As described above, the controller 30 refers to various tables and determines the current command value for the proportional valve 31 from the boom raising pilot pressure. The controller 30 controls the bleed valve 177 by outputting the determined current command value to the proportional valve 31.

As shown in FIG. 4(b), the excavator according to the reference example is configured to be able to control the opening area from maximum opening area S1 to opening area 0 with one bleed valve. Therefore, the bleed valve of the excavator according to the reference example corresponds to the control range of the bleed valve secondary pressure from opening area 0 to maximum opening area S1, making it difficult to increase the resolution of the control of the bleed valve opening area.

Next, the excavator according to this embodiment will be described. Here, the control of the bleed valves 177L1 and 177L2 of the pipeline 42L will be described as an example. The control of the bleed valves 177R1 and 177R2 of the pipeline 42R is similar, so duplicated explanations will be omitted.

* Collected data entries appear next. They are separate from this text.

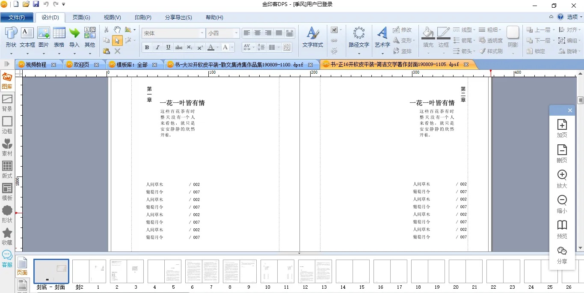This screenshot has height=293, width=584.
Task: Select the 封底 - 封面 cover page thumbnail
Action: pyautogui.click(x=51, y=272)
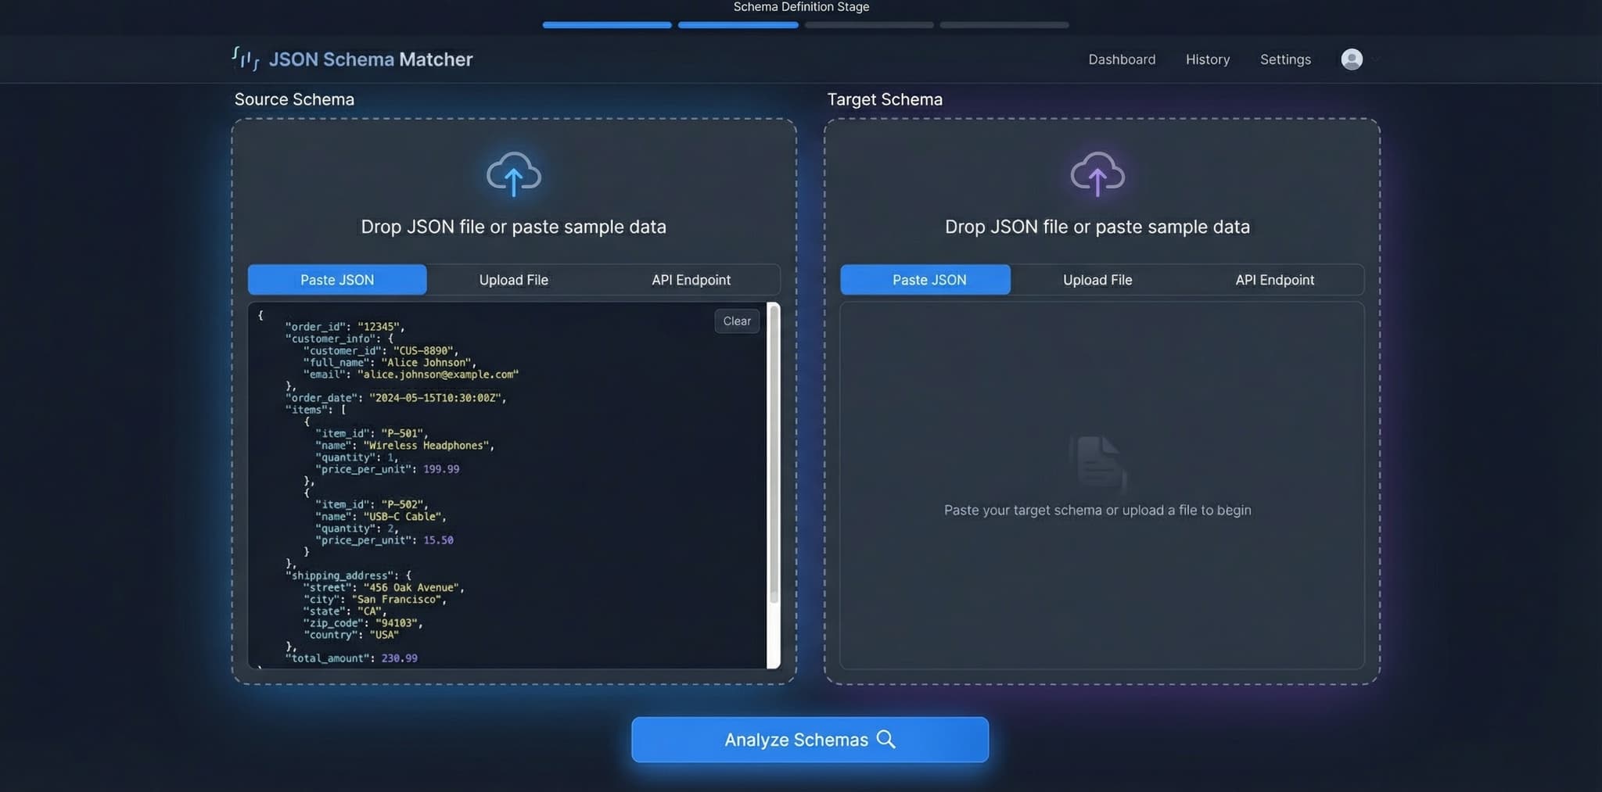This screenshot has width=1602, height=792.
Task: Open the user profile avatar
Action: click(1351, 59)
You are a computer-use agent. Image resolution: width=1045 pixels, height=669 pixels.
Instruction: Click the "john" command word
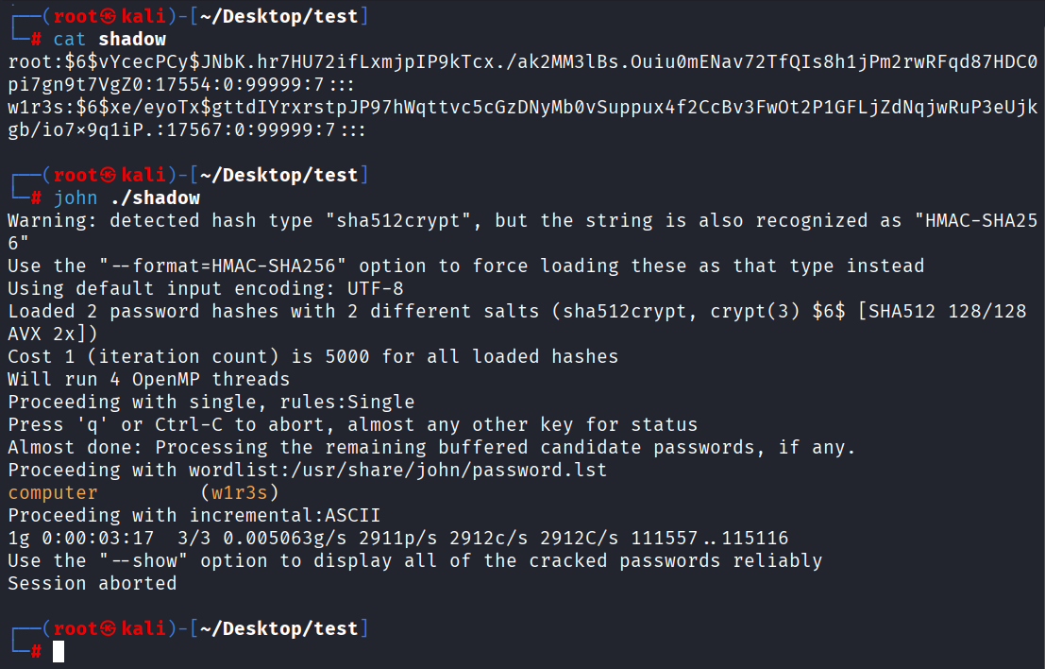(76, 197)
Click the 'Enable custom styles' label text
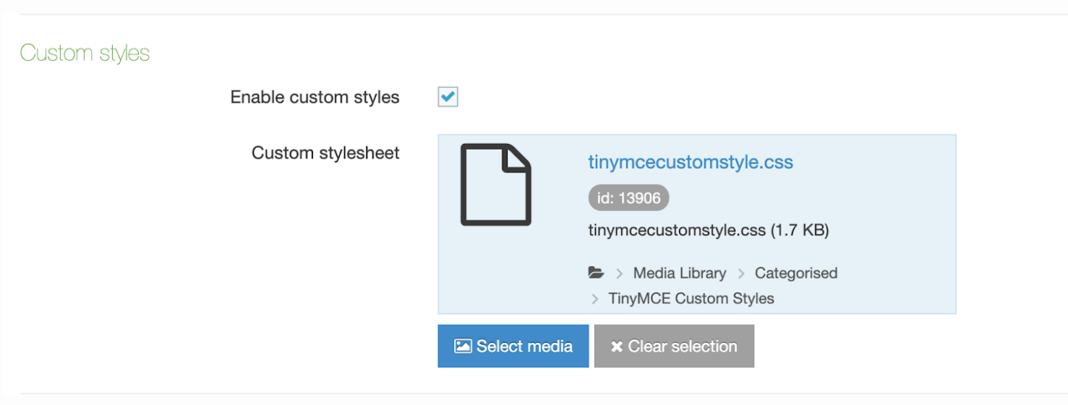This screenshot has width=1068, height=405. click(315, 97)
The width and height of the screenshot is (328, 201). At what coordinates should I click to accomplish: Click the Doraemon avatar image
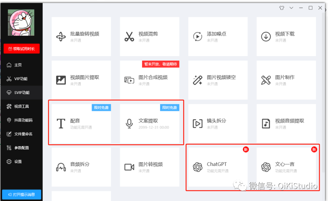(x=21, y=22)
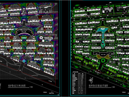This screenshot has height=97, width=129.
Task: Select the green circular tree ring plaza
Action: [x=103, y=60]
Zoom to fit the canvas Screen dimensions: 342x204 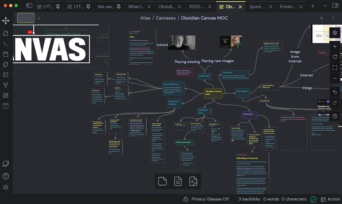tap(335, 68)
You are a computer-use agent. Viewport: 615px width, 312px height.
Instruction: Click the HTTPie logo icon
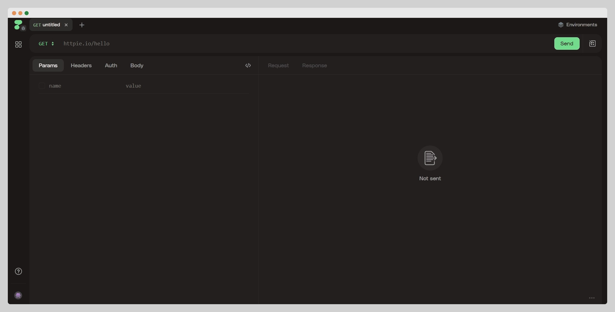(18, 25)
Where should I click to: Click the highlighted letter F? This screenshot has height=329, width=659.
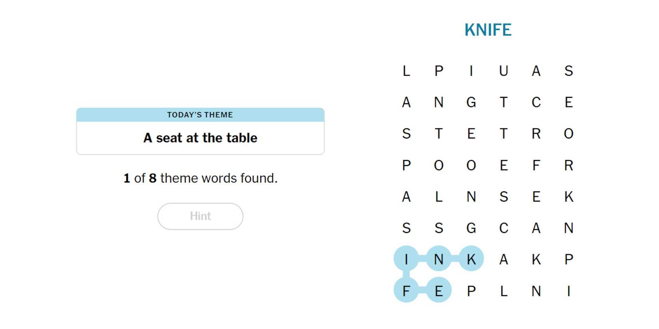point(406,291)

The excavator according to this embodiment is provided with two bleed valves 177L1, 177L2 for each pipeline 42L. The bleed valves 177L1, 177L2 are configured so that the opening area can be controlled individually via proportional valves 31L1, 31L2. In the following explanation, an example will be given in which the operator operates the boom operation lever 26B to cause the excavator to raise the boom 4.

When the operator operates the boom operation lever 26B in the boom-raising direction, a control pressure (boom-raising pilot pressure) corresponding to the amount of lever operation is introduced into the pilot ports of the control valves 175L and 175R. In addition, the boom-raising pilot pressure is detected by the operation pressure sensor 29B and input to the controller 30.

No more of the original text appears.